Internacionalmente, o Brasil também estaria vivendo um momento inédito. Nada muito evidente ou glorioso, porém. Apenas novo. "Estamos saindo do estereótipo de um Brasil rural e caminhando para o de um Brasil urbano. Mais do que os personagens de Jorge Amado, os criminosos de Rubem Fonseca têm chamado a atenção dos leitores estrangeiros," diz Tezza. "Assim, a nossa literatura acaba ganhando outra dimensão."

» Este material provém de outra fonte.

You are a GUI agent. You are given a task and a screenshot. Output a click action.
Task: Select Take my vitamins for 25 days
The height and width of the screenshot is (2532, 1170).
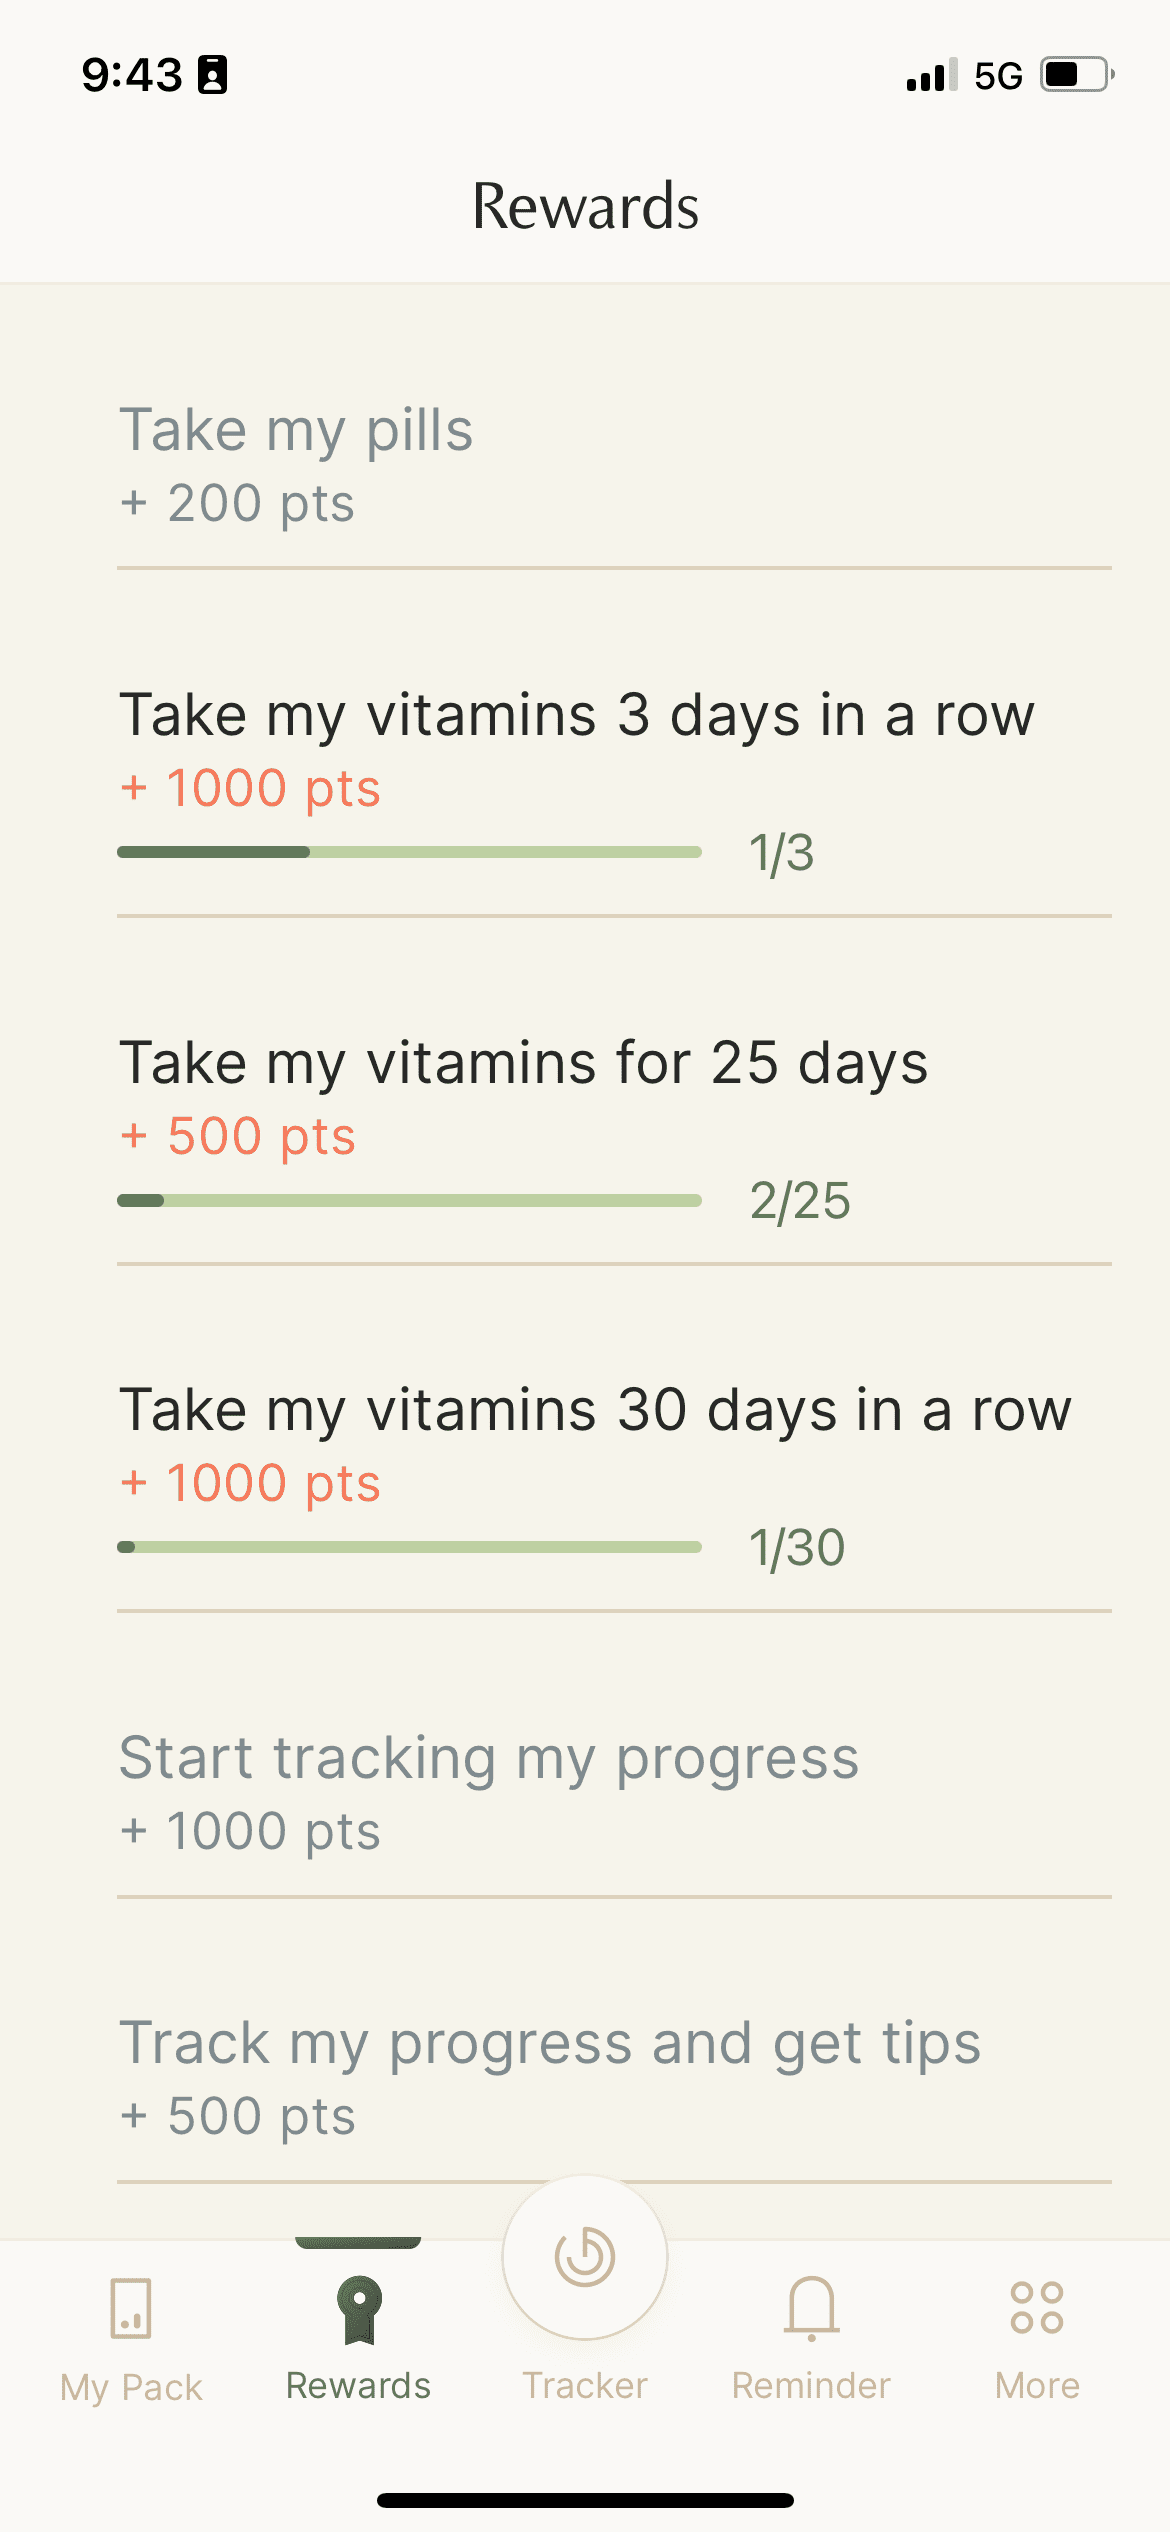tap(614, 1128)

Sobre o interesse das editoras brasileiras pela produção literária curitibana, Tezza dá a opinião de quem acabou de voltar do Rio de Janeiro, onde esteve para acompanhar de perto a 11.ª Bienal Internacional do Livro. "Sou um curitibano enterrado até o pescoço" brinca. "Para mim, a Bienal é uma festa. De lá, posso ver minha cidade de longe." E a imagem que o Brasil faz da capital paranaense, segundo o escritor, é positiva, "corresponda ela à realidade ou não". Da segurança pública ao transporte coletivo, acredita-se que Curitiba seja uma cidade modelar, um "sonho para o Brasil". Isso se confundiria com a qualidade de sua produção cultural. "Um lugar que produziu Dalton Trevisan, um dos maiores contistas do século 20, obviamente é considerado uma cidade que tem potencial", diz. "Mas o Paraná ainda é um estado muito novo. Curitiba tem 300 anos apenas no papel. Não é um mercado de produção de livros, e nem sei como anda o consumo deles por aqui. Acredito que não represente muita coisa perto do que se consome em São Paulo ou no Rio."

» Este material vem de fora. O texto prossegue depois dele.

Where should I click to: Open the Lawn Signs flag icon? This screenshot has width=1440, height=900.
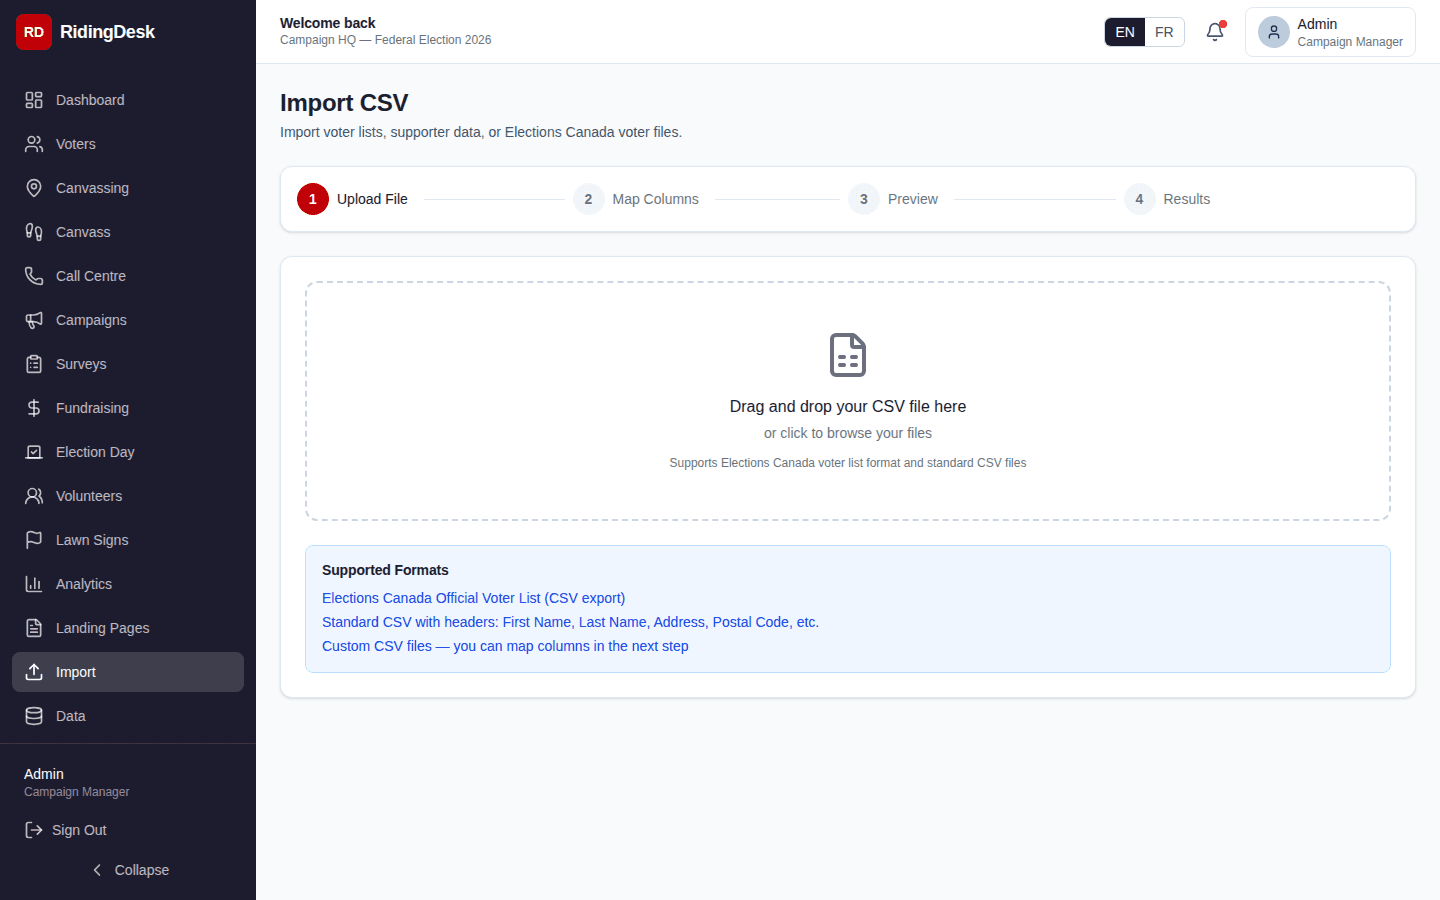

Uma "certa timidez", típica do habitante de Curitiba, seria um dos motivos pelos quais a literatura paranaense ainda não teria se espalhado pelo país com maior eficácia. "Eu sempre penso no Jamil Snege (morto recentemente), uma figura importante da minha juventude. Um grande escritor que optou por Curitiba." Com isso, Tezza quer dizer que Snege sempre preferiu editar sozinho seus próprios livros, abrindo mão da infra-estrututra das grandes editoras em detrimento de uma divulgação mais ampla de seu trabalho. "Jamil é um bom exemplo. É um símbolo da produção de Curitiba." Quanto ao debate literário por aqui, mudanças interessantes teriam acontecido nos últimos anos. Sobre o jornal Rascunho, Tezza lembra que, na época de seu lançamento, representava uma "grande esperança para o Brasil inteiro". Mas não se interessa pelo teor das polêmicas que a publicação vem promovendo. Com elas, chega a se divertir: "Sempre tive medo da extroversão do curitibano. O curitibano extrovertido, às vezes, vira um maluco total. Mas acho legal que exista esse espaço para se discutir crítica literária no Brasil."

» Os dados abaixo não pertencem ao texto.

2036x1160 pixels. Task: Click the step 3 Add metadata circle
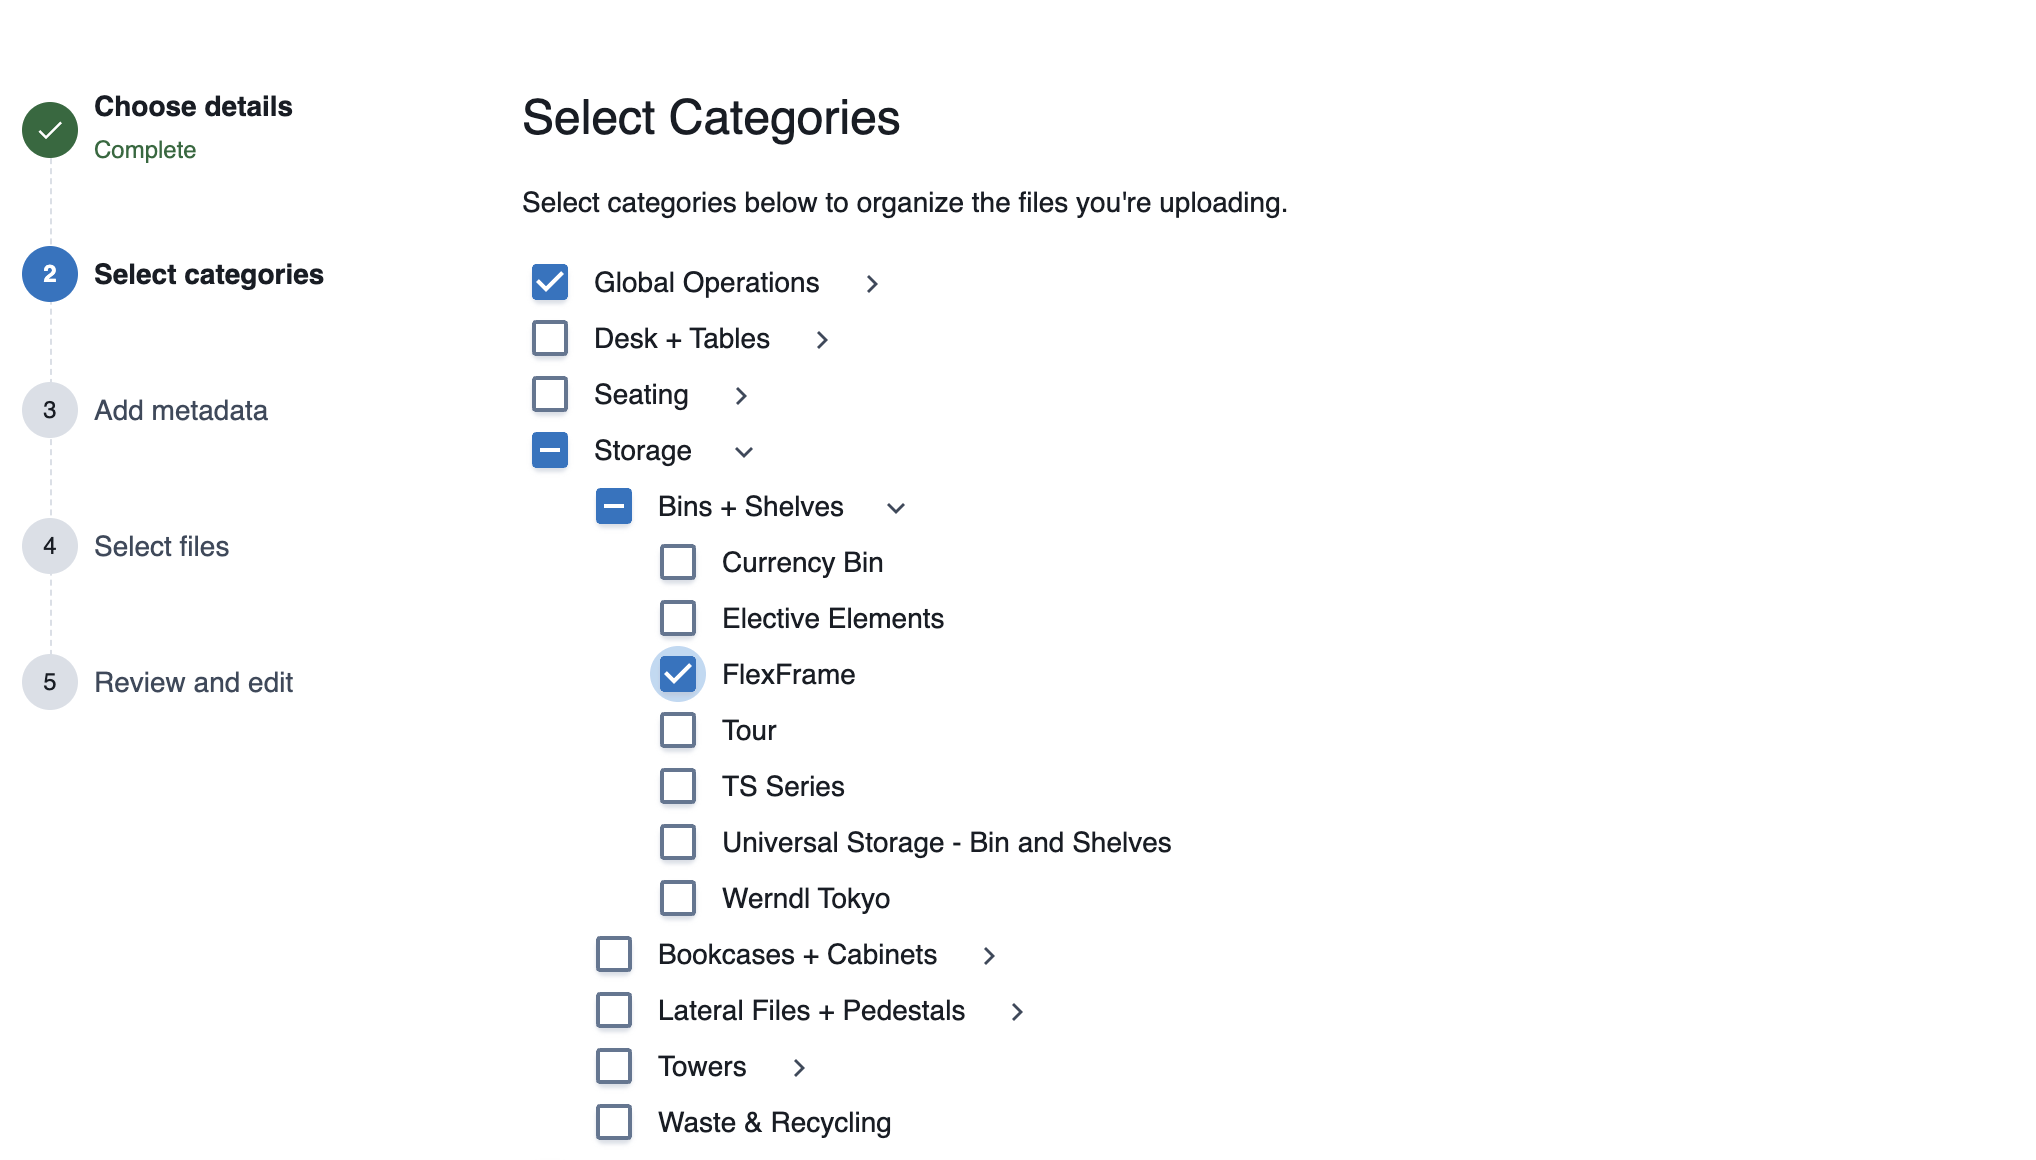coord(48,409)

Integrar-se a uma comunidade de literatos, porém, não lhe é muito atraente. "Sou um lobo solitário", revela. "E não se vêem, geralmente, tribos de prosadores. Os poetas brigam mais, são mais gregários. Existem corporações poéticas. Entre os prosadores é cada um por si." Tezza gosta de pensar que essa tradição de solitude teria algo a ver com Curitiba. "Isso de pedir pizza pelo telefone. Eu adoro."